Christmas came early this year. Not in the tinsel sense, although there was plenty of that too, but in the form of a different kind of sparkle – a surprise glass of Krug Clos du Mesnil 2008.
This is single-vintage Blanc de Blancs from a tiny, walled plot in Le Mesnil-sur-Oger – arguably Champagne’s most iconic Chardonnay village. Extremely limited. Somewhat of a unicorn. Which might go some way to explain why a single glass costs roughly $650.
All of which is impressive, sure, but that’s not the most interesting part.
I was tasting it at Bennelong – the only place in the world where you can currently try it by the glass, which so happens to be home to sweeping beams, moody lighting, and a quiet sense of understated opulence. In other words, it’s the kind of setting that primes you for a soft, comfortable richness: the epitome of an aged Grand Cru.
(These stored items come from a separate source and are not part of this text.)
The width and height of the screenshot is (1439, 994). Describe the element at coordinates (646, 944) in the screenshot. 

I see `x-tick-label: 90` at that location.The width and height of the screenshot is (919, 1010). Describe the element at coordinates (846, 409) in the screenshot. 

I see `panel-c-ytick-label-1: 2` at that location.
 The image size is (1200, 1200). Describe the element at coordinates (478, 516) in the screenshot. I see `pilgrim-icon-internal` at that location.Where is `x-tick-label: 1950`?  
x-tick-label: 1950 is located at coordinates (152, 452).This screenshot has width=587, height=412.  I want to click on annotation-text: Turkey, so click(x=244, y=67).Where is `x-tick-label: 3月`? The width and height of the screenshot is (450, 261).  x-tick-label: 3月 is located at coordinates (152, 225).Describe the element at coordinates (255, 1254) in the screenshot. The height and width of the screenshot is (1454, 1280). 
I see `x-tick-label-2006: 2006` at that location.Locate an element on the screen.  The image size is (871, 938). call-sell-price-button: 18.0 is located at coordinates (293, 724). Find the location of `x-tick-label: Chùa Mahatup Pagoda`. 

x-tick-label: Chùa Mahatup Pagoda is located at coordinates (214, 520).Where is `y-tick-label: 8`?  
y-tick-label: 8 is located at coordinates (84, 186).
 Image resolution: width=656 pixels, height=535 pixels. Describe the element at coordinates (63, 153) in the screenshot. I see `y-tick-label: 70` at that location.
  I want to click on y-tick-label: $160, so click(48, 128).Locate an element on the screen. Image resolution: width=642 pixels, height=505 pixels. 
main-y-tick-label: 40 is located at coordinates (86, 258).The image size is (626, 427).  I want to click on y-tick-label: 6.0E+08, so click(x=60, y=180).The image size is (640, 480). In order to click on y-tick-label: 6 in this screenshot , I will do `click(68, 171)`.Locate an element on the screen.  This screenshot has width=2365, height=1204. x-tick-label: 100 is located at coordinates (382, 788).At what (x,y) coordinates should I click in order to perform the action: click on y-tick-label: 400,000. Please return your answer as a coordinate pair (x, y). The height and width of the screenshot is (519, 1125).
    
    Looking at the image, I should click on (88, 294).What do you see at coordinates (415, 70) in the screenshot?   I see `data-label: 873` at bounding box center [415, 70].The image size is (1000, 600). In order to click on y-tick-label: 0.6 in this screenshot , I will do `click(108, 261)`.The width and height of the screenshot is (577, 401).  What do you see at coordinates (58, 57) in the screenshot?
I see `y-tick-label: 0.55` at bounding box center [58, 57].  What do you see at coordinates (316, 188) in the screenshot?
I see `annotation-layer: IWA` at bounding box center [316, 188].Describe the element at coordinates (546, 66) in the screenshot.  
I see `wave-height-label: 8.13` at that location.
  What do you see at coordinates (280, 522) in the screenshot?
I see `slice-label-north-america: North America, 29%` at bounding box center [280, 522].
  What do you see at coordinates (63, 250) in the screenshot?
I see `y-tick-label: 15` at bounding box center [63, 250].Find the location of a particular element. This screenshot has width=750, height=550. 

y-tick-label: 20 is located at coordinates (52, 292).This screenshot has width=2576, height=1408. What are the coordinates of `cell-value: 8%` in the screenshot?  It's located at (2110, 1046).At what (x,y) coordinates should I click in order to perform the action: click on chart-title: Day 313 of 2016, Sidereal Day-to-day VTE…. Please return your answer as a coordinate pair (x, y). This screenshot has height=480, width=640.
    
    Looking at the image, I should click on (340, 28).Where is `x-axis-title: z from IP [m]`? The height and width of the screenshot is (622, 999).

Yet this Champagne had other ideas.
Despite spending more than 15 years in the cellar, born in what is universally acknowledged as “one of the great years in modern Champagne history”, it doesn’t present as mature in the way we’re conditioned to expect.
What surprised me first was how disciplined this glass of Krug felt. I expected rounder edges, maybe some slightly honeyed notes, that unavoidable softening that comes with age. Yet there was no overt richness, no oxidative comfort blanket. Instead, it’s taut, vibrant and almost confrontationally precise. The ultra-fine bubbles feel simultaneously silky and electric. Unlike me after a long slumber, it feels undeniably awake.
On the nose: crisp citrus, light toast. On the palate: that citrus instantly opens up and multiplies, giving it a beautiful depth. You get that classic delicious toasted brioche coming through, a hint of nuttiness perhaps, and then this distinct chalky spine that shoots straight through the middle.
The texture is what lingers, simultaneously delicate and alert. I kept waiting for it to relax, to broaden, to do the very thing prestige Champagnes so often do with age. It never did. And that restraint is the flex.
That’s why Krug’s Clos du Mesnil 2008 feels so disarming. You expect age; you get clarity. You expect weight; you get energy. You expect a crescendo; you get control.
Will I be buying a bottle any time soon? Absolutely not. A girl has rent to pay. But as a once-in-a-lifetime experience, it earns its reputation.